Servings: 12 Servings

Prep Time: 30 Minutes

Bake Time: 40-55 Minutes

Chill Time: 3-5 Hours

Total Time: 4-6 Hours


Ingredients:


  • 900g Room Temp. Creamcheese

  • 6 Eggs

  • 340g White Sugar

  • 1 Tsp Salt

  • 1 1/2 Tsp Vanilla or Vanilla Bean Paste

  • 300g Full Fat Sour Cream

  • 150g Heavy Whipping Cream

  • 60g All-Purpose Flour


Instructions:


  1. Oven preheat options: For a runnier cheesecake, preheat oven to 465F. For a more well done cheesecake, preheat oven at 395F. (cook times described bellow). NOTE: I prefer a runnier cheesecake which is showcased in the photo of this recipe).

  2. In a stand mixer or large bowl, whisk cream cheese until fluffy then add in sour cream and mix again.

  3. Add sugar in two parts, mixing until combined and then mix in one egg at a time. Be sure to scrape the sides and bottom of the bowl to ensure that all the cream cheese mixture is incorporated.

  4. Next, add salt, vanilla and heavy whipping cream and mix until smooth, again, making sure you scrape the bottom and sides of the bowl as you go.

  5. Pass the flour through a mesh sieve directly over the bowl of cream cheese goodness. The sieve will help to remove any lumps in the flour and will reward you with a smooth filling.

  6. Line a 10 -inch round spring form pan with butter then insert two layers of parchment paper inside, making sure you cover the edges of the pan completely so that batter doesnt run out. (PRO TIP: I like to scrunch each piece of parchment paper into a ball before lining my pan. This simply makes the paper more maliable.) (Note: The cheesecake batter will come up close to the edge of the dish, which is ok. I usually will place a baking sheet under my spring form pan before placing in the oven which makes it easier to transfer the cake in and out of the oven.)

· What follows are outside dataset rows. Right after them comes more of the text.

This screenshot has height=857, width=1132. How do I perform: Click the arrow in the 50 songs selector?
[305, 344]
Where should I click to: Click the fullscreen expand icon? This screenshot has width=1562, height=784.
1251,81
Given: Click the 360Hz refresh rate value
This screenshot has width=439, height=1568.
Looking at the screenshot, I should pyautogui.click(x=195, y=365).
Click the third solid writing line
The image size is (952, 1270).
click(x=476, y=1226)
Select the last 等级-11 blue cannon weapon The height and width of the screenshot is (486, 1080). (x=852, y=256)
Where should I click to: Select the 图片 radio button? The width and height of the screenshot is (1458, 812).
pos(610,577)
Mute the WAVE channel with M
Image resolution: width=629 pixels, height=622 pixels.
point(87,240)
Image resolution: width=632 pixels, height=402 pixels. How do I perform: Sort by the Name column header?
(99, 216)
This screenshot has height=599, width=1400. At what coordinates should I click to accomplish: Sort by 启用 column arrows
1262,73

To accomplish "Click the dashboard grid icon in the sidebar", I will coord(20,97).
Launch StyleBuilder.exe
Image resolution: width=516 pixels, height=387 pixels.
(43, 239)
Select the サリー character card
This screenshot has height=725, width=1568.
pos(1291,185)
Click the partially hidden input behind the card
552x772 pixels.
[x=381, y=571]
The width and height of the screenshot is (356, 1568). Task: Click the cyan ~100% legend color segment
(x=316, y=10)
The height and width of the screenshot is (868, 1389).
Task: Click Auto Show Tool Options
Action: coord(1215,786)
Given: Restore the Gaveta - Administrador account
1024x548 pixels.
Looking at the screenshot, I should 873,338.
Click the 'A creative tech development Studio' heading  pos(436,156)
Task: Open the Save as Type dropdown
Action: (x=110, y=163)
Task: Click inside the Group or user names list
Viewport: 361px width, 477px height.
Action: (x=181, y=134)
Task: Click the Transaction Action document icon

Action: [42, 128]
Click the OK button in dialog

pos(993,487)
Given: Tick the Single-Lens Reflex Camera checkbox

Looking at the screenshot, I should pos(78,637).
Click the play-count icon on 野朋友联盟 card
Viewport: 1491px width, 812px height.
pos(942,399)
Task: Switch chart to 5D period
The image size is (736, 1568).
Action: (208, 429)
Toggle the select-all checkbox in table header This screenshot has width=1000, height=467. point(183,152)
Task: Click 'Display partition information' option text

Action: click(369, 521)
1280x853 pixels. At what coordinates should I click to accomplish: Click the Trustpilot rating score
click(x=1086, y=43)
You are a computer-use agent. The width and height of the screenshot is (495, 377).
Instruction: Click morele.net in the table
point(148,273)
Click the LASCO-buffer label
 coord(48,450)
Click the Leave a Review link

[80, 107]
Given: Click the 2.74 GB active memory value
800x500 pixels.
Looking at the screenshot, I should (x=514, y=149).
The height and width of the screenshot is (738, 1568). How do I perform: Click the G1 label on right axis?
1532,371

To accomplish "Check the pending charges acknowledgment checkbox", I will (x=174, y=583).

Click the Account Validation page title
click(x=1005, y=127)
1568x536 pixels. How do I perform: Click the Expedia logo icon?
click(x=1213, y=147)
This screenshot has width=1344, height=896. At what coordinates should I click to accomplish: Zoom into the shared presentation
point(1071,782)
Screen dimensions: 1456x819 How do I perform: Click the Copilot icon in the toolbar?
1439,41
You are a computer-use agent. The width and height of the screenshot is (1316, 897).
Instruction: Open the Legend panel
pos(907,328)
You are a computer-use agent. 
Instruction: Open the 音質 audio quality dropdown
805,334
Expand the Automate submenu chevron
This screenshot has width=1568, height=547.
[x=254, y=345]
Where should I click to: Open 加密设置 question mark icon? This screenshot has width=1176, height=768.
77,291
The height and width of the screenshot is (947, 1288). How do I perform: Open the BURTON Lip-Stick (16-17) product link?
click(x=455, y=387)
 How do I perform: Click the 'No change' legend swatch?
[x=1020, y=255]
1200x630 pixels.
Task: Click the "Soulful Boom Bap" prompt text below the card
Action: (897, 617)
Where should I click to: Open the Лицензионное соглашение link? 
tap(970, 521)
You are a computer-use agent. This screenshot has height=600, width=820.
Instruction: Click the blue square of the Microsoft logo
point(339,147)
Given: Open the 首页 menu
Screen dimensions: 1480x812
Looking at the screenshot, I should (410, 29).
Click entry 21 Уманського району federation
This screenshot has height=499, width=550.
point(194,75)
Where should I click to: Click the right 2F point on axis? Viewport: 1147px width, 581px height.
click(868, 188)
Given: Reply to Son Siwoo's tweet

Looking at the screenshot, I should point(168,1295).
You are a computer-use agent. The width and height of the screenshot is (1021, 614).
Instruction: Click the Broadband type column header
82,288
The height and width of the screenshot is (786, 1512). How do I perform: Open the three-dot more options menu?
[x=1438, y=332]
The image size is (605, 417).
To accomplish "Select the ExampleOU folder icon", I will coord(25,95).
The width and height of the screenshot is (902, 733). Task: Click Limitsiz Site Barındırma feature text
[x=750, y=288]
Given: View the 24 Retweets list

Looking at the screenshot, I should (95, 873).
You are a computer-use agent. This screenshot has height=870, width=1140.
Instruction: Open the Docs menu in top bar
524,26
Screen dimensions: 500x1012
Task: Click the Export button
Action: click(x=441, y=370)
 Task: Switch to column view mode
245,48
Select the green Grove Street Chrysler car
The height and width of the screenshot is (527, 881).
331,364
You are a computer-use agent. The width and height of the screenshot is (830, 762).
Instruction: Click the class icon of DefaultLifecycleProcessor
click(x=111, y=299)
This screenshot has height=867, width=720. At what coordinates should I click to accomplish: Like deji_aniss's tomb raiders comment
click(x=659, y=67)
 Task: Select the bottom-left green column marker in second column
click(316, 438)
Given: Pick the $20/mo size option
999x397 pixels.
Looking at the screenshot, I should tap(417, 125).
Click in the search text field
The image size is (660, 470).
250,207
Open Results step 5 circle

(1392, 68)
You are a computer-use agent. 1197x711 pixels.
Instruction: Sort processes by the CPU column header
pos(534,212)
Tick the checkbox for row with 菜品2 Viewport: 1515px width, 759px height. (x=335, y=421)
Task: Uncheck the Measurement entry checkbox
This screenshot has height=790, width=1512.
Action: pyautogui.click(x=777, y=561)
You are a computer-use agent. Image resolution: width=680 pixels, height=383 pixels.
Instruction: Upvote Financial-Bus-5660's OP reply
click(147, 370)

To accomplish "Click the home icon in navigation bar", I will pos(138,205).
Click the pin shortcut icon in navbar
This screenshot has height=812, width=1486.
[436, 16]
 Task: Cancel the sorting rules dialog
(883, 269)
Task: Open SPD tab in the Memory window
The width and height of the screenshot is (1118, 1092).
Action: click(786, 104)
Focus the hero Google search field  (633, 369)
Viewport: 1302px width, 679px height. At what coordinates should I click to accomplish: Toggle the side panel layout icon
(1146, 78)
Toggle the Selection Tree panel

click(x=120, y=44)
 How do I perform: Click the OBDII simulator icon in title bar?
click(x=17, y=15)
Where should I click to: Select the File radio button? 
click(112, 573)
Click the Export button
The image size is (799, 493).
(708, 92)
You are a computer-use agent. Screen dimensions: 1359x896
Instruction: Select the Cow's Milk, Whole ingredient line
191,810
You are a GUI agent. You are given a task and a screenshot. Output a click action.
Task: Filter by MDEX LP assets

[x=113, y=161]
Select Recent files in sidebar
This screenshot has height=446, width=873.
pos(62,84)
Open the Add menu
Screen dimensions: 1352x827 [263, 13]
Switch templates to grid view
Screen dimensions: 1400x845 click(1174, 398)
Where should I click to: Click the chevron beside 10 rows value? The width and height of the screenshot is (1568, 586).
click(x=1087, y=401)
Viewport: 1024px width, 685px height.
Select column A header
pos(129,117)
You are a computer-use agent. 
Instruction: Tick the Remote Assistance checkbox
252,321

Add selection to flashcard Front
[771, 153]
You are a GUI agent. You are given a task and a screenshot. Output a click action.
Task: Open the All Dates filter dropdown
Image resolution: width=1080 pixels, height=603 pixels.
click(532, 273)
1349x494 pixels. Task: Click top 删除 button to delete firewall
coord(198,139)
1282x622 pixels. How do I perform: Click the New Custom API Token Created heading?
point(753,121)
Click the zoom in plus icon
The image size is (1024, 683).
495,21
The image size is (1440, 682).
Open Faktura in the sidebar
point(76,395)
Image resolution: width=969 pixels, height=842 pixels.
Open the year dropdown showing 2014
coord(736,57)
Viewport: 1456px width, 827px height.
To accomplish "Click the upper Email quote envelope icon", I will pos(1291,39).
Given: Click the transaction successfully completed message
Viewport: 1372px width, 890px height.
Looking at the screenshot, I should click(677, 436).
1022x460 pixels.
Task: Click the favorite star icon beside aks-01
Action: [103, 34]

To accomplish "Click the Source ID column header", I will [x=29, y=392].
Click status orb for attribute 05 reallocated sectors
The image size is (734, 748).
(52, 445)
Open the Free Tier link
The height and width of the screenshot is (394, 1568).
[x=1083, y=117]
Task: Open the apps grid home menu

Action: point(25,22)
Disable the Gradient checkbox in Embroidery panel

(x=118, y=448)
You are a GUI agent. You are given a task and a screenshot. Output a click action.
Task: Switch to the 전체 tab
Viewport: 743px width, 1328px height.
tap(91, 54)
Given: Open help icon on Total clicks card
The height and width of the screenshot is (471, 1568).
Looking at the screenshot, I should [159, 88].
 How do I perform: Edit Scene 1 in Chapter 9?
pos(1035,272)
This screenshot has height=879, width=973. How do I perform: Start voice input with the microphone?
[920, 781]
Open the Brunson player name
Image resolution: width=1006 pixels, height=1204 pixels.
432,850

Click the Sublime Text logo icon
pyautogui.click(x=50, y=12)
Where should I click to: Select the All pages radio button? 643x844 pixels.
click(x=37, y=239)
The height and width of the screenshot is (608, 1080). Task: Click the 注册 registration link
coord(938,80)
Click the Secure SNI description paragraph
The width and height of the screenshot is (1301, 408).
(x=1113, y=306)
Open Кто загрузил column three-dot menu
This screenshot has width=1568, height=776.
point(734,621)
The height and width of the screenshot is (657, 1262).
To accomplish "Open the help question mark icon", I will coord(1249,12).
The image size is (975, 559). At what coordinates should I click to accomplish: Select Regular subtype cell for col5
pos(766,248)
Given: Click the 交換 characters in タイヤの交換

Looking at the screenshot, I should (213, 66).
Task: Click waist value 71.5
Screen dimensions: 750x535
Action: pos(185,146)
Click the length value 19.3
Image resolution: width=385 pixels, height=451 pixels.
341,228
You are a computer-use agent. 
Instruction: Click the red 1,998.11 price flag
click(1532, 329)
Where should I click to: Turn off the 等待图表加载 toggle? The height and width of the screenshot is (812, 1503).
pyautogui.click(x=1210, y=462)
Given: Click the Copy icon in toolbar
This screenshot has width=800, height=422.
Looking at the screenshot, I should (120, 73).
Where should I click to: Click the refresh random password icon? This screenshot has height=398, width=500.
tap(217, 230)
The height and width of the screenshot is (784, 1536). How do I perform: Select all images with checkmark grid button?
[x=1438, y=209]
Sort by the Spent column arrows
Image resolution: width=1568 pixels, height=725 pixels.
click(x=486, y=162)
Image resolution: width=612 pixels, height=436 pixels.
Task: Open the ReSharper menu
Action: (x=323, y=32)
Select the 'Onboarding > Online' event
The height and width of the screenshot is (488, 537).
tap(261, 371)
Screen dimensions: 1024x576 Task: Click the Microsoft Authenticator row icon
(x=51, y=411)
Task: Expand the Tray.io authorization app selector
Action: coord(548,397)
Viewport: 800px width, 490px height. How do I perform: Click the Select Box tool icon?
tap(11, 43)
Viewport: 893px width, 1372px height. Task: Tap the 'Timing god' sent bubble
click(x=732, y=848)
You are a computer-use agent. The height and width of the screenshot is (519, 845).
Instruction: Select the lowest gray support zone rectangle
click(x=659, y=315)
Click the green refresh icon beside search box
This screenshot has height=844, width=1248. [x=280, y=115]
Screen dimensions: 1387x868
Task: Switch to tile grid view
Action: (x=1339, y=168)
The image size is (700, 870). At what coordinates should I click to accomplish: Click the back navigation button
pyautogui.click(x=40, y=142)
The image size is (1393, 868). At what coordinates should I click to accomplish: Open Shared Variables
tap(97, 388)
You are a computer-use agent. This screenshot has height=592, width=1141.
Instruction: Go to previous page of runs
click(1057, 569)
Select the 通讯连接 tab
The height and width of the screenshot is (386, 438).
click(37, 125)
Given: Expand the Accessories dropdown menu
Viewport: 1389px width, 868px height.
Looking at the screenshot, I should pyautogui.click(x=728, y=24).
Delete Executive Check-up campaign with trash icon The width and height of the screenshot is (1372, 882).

  7. Pour your filling into the pan then tap the pan onto your counter top a few times to push any air bubles to the surface of your filing. The more air that is let out, the less rise you'll get in your cheesecake. The less it rises, the less likely it will crack the surface of your cake. (Note: craking can also occur if you over bake your cheesecake.)

  8. Baking options: For a runnier cheesecake, bake at 465F for 40-45 minutes. (NOTE: Your cheesecake batter will look completly undercooked and wobbly- THIS IS WHAT YOU WANT! You will doubt yourself and wonder if you should put it in longer.. Dont. It will set in the fridge and the giggle will be gone.) For a more well-done cake, bake at 395F for 50-55 minutes.

  9. Once baking is complete, remove your cake from the oven and set it on a counter to cool for 1-2 hours.

  10. Options! You can continue to rest the cheesecake on your counter for 3 more hours and serve your cake slightly warm or you can place your cheesecake into the refridgerator uncovered for 3-5 hours before serving. (NOTE: You can let your cheesecake set overnight before serving for an extra smooth finish. For this, let your cheesecake rest in the fridge for 3-5 hours before lightly drapping a plastic wrap over the edge of the spring form pan, making sure the pastic wrap doesnt touch the cake. If you place the plastic wrap too soon over the cake, you will trap heat and condensation will form on the top of the cake).

  11. Cut and serve your cake. It's delicious plain and on its own or you can add salted caramel over top or cooked strawberries! All options are amazing! (NOTE: If you have any leftovers, place in an airtight container or cover with plastic wrap. It will keep in the refridgerator for 3-5 days).